> **Exercise**
Please, without the pictures, retype exactly the lines from the start of the material through the line that holds "The width and height of the screenshot is (1505, 812).".

> **Task data**
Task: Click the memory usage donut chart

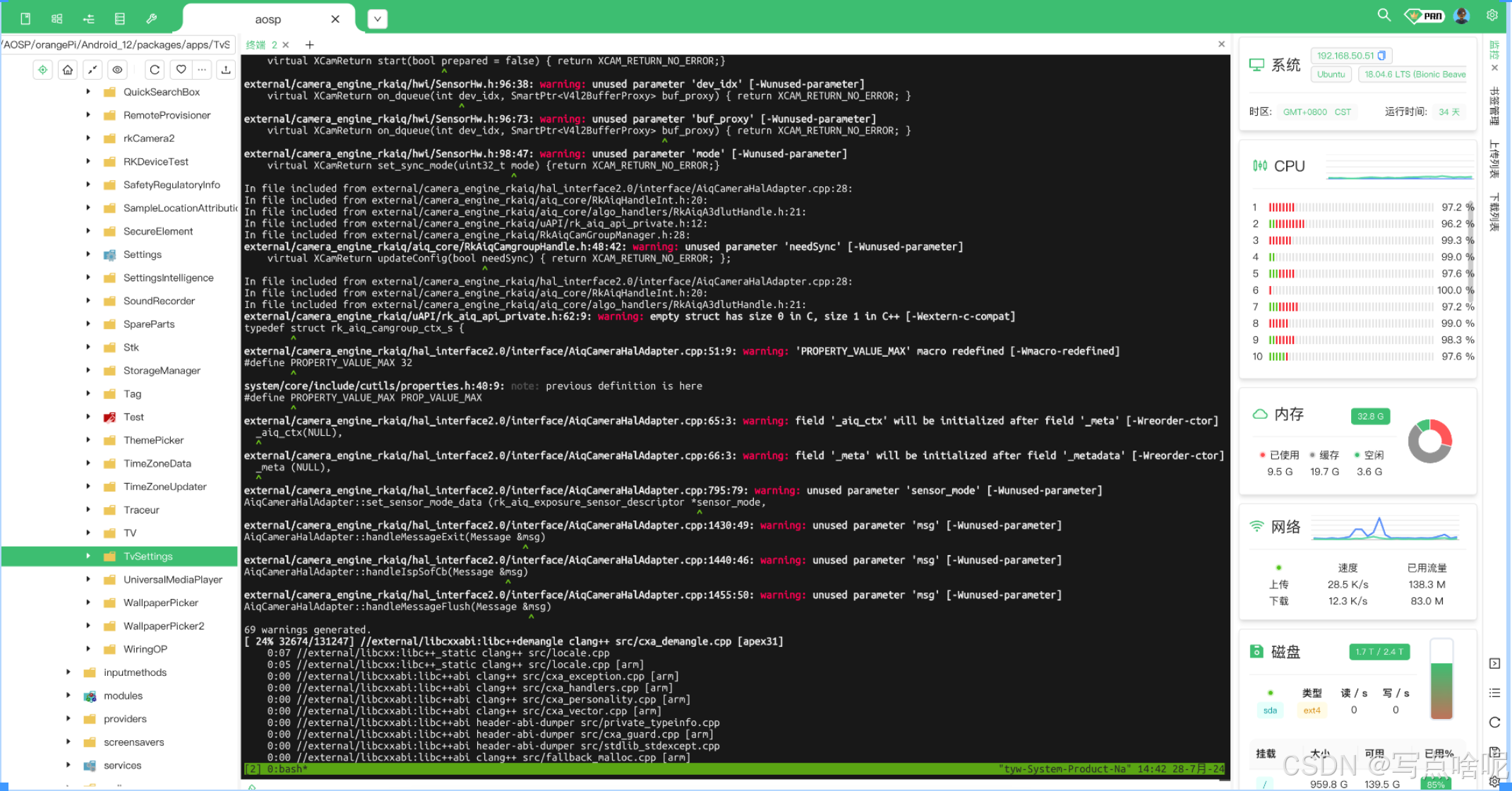Action: 1429,441
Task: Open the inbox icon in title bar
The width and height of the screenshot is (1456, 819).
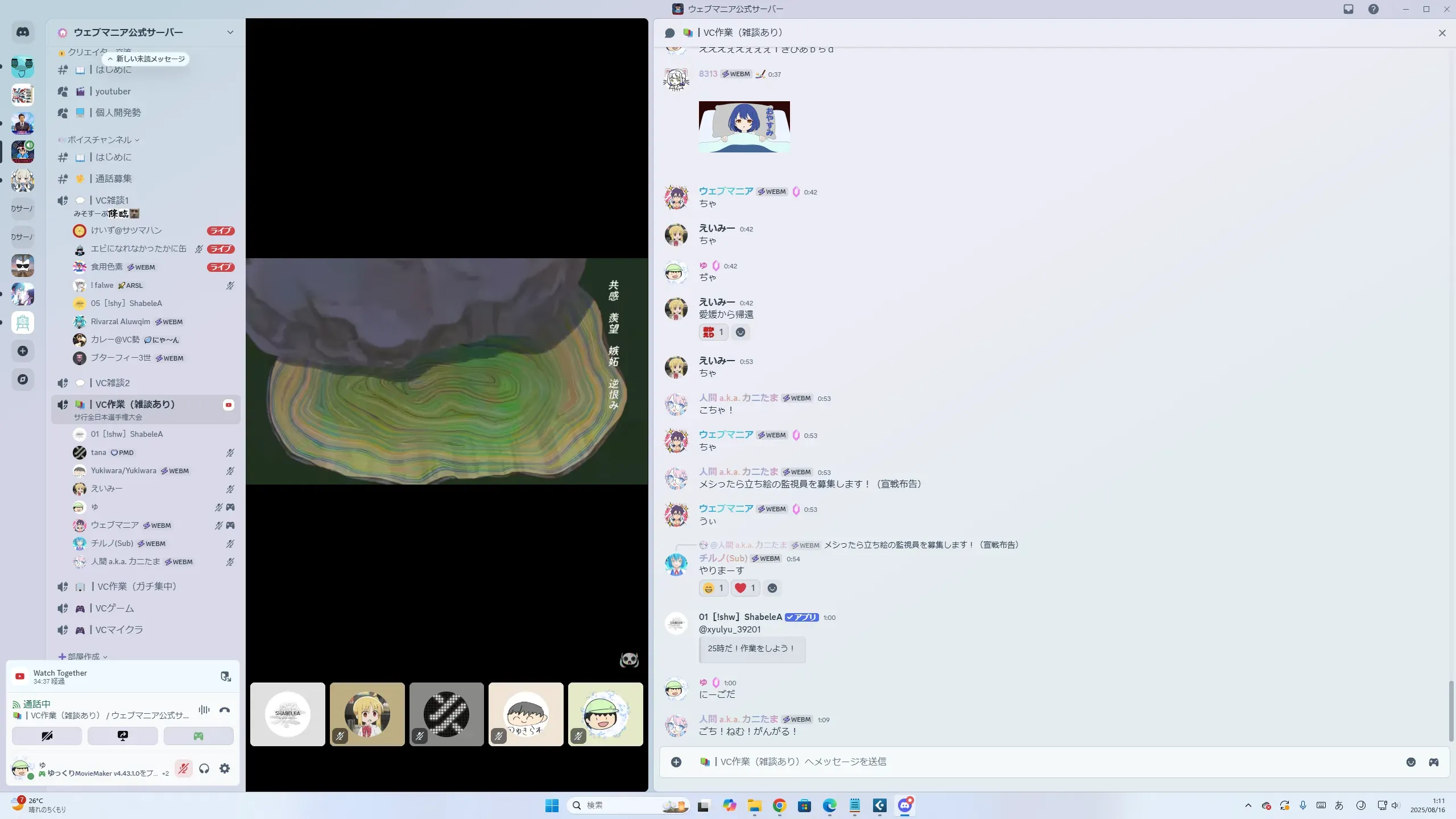Action: [1348, 9]
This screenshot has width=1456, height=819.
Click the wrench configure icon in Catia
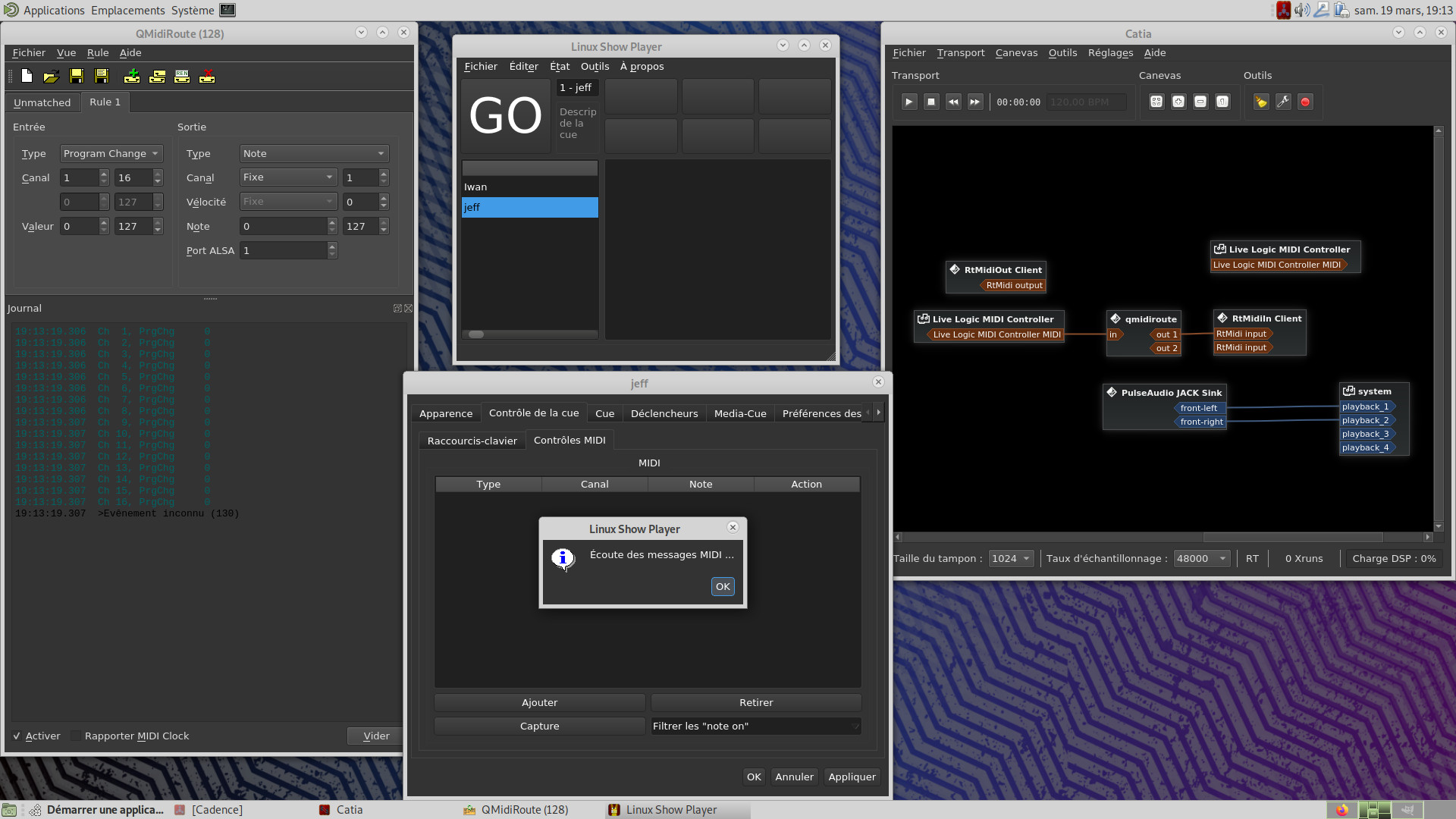coord(1283,102)
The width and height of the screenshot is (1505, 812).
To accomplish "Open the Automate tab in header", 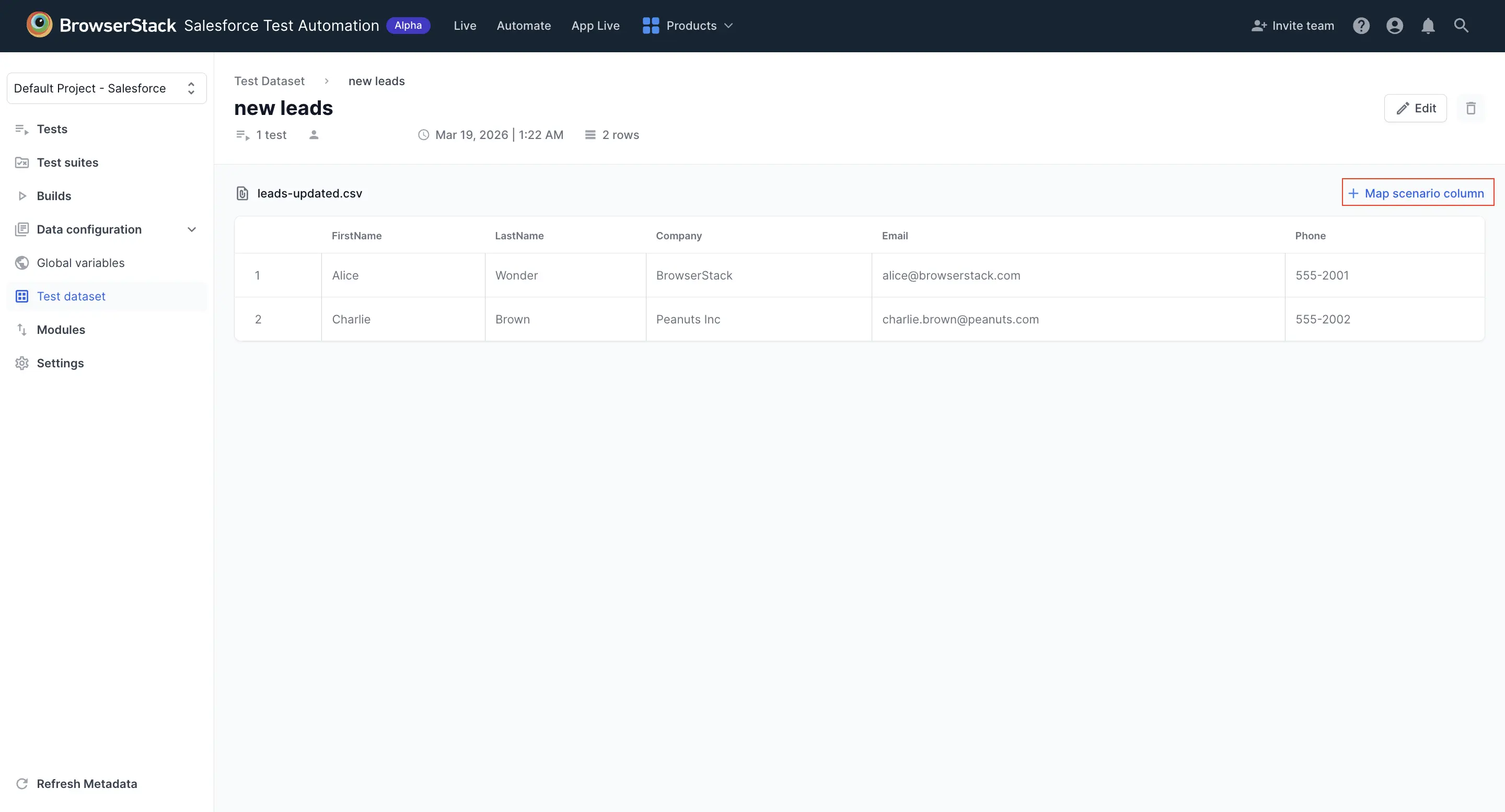I will coord(524,26).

> **Problem solution**
Task: Click the memory usage donut chart

Action: 1429,441
Task: Open the inbox icon in title bar
The width and height of the screenshot is (1456, 819).
Action: [1348, 9]
This screenshot has width=1456, height=819.
Click the wrench configure icon in Catia
coord(1283,102)
The width and height of the screenshot is (1505, 812).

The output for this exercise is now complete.